Ayu tersenyum. Benar kata Setiadji. Hal yang baik pasti datang kepada kita yang baik juga. Meskipun perjalannya berada di atas tanah yang buruk.
"Ji," panggil Ayu.
"Ya?"
"Sejujurnya aku datang ke sini ada yang mau ditanyain."
"Oh, ya?"
"Iya."
"Berdasarkan deskripsimu, aku ingin tahu seseorang."
"Aku kenal?"
"Kamu sangat mengenal."
"Siapa?"
"Aku rasa, namanya Pangestu."
"HAH? PANGESTU?" teriak Setiadji. Laki-laki itu benar-benar terkejut dengan apa yang baru saja didengarnya.
"Iya. Kalau dilihat-lihat, ternyata orangnya manis juga, ya."
Setiadji tidak bisa berkata-kata.

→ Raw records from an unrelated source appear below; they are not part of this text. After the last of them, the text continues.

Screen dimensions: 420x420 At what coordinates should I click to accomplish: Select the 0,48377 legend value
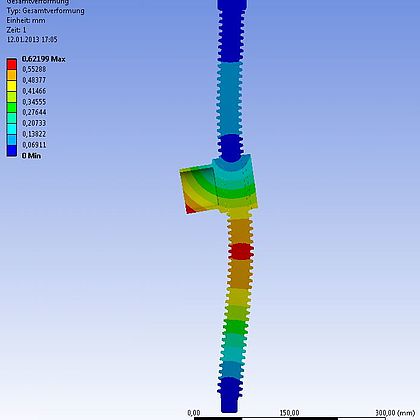click(34, 80)
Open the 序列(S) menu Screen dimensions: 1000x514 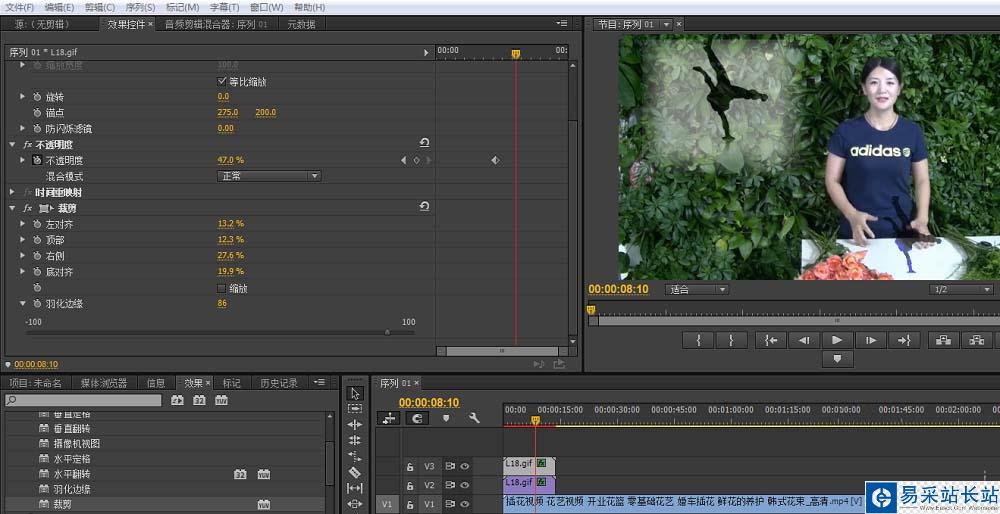pos(139,7)
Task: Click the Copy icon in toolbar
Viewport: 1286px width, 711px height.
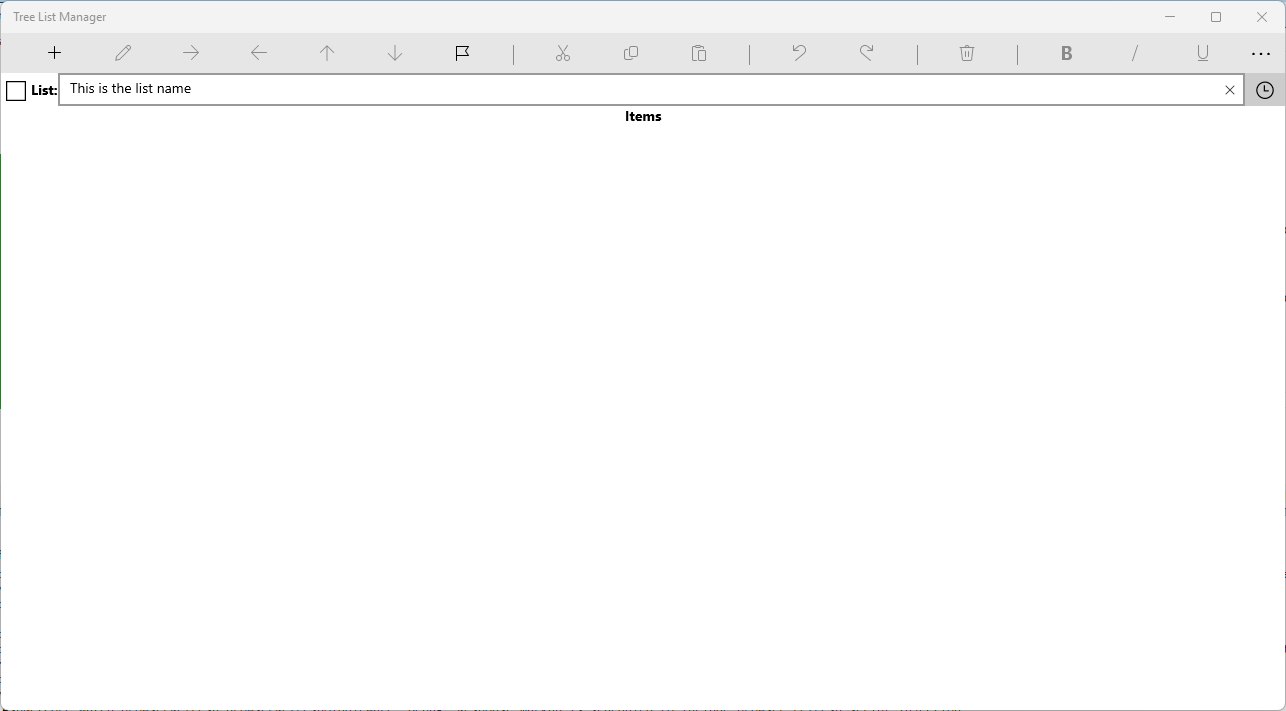Action: pos(631,53)
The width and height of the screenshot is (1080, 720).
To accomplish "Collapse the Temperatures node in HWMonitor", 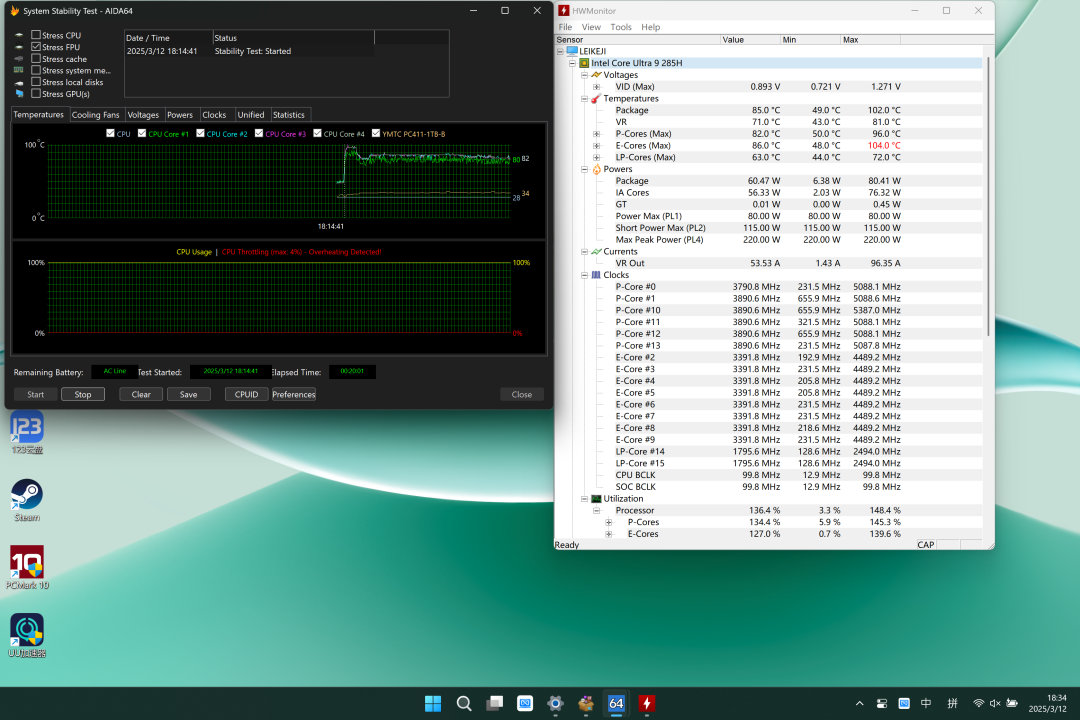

Sebagai reaksi, laki-laki itu hanya bisa menepuk jidatnya sendiri.
"Kenapa harus Pangestu, Teh?
"Aku nggak tahu. Tapi, di kepalaku sejak terakhir kali kita ketemu, aku selalu kepikiran aja. Makanya hari ini aku datang ke sini."

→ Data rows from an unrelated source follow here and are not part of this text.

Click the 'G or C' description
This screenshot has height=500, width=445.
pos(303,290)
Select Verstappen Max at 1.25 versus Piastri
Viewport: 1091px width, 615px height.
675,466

"Tapi, aku nggak larang kalau Teh Ayu mau mengenal Pangestu. Dia juga orangnya baik. Bertanggung jawab. Baik, kok. Kocak orangnya."
"Boleh aku minta nomor ponselnya?"
"Tentu saja."
Setelah itu, Setiadji memberikan nomor ponsel milik Pangestu kepada Ayu. Pun, ia tidak mengorek lebih jauh lagi sejauh mana Ayu ingin mengenal Pangestu. Menurutnya, menyaksikan bagaimana manusia bisa saling mengenal adalah hal paling menyenangkan. Bagaimana nantinya ia akan tersenyum. Bagaimana nantinya ia akan tertawa. Bagaimanan nantinya ia akan menangis. Duhai, semesta. Hal seperti itu meskipun sudah lumrah. Tetap saja menjadi special.
***
Dan kita tidak pernah benar-benar tahu akan ditemukan dalam keadaan seperti apa. Oleh siapa,. Dan bagaimana caranya. Laiknya Pasan dan malam. Surut dan terang. Dan kita yang teduh duduk diatas rumput, berpayung langit. Semesta tersenyum. Indah katanya. Bagi kita yang akan terbentuk sebagai karya seni dari tangan-tangan jahil semesta.

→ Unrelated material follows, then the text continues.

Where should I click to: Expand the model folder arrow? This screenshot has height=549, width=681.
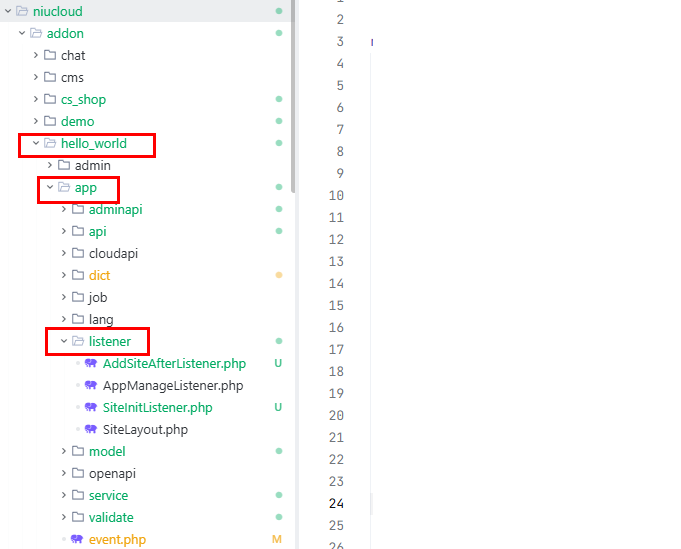tap(64, 451)
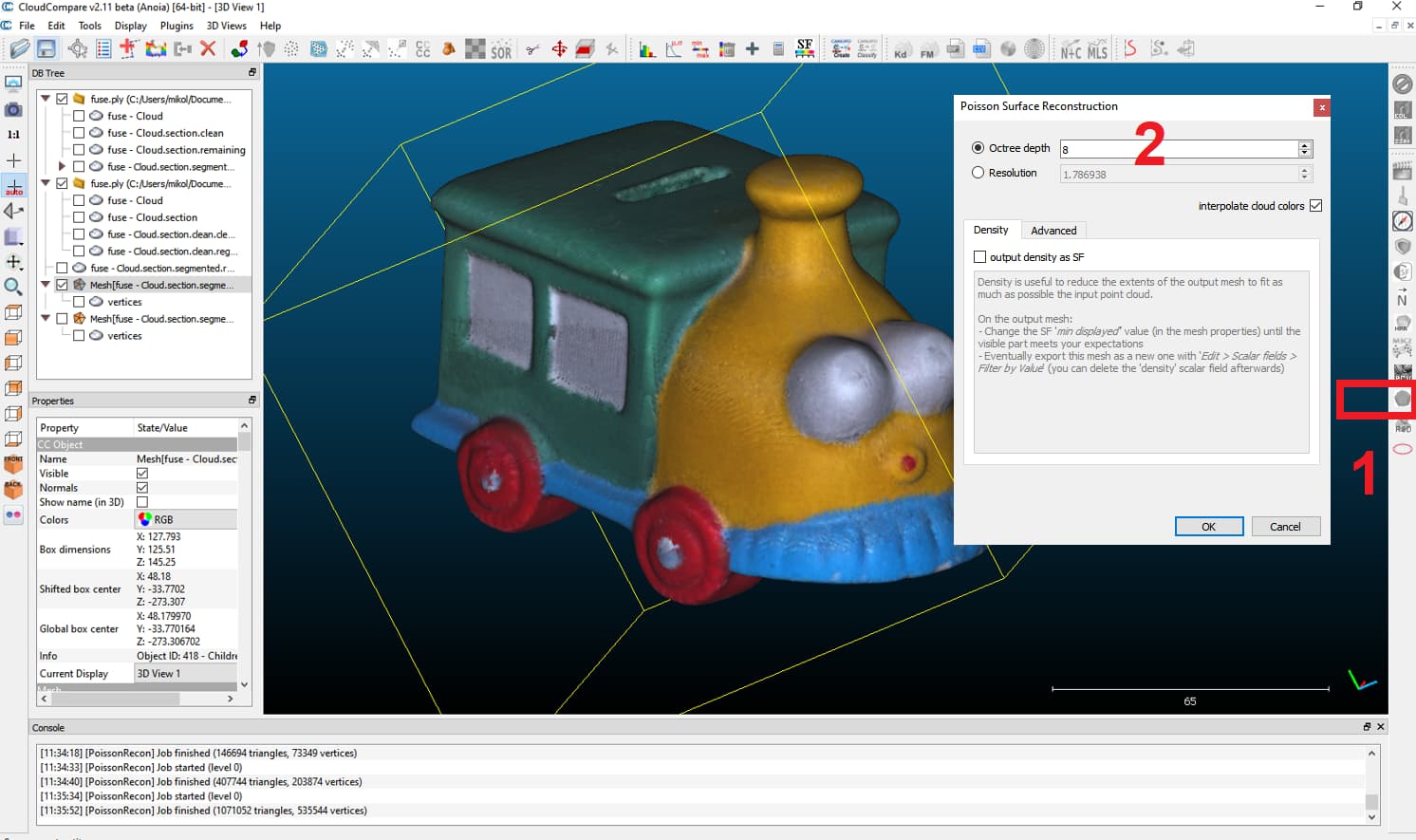Select the SOR filter tool

click(501, 49)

Dan kita tersenyum saat itu. Menanggapi bagaimana doa-doa kita saling bergandengan di cakrawala menemukan persinggahan untuk selamanya. Bersandar pada amin yang lantang di hadapan Tuhan. Bahwa Kamilah. Kamilah yang terbentuk dari dosa-dosa yang tidak pernah kami sematkan satu bahasa pun dalam doa-doanya.
Kepada kedamaian yang jauh dari semestanya, datanglah. Datanglah dalam bentuk manusia yang mempu menariknya dari pekatnya malam saat sang rembulan sedang disembunyikan oleh awan. Agar nuraninya bisa berhengti minta tolong. Dari segala hening-hening yang hinggap di nalarnya. Agar ia mampu tertidur. Meninggalkan segala kelelahan yang sebenarnya tidak pernah berarti di matanya.
Datanglah. Datanglah wahai kamu yang selalu ia aminkan di dalam doa-doa kecilnya.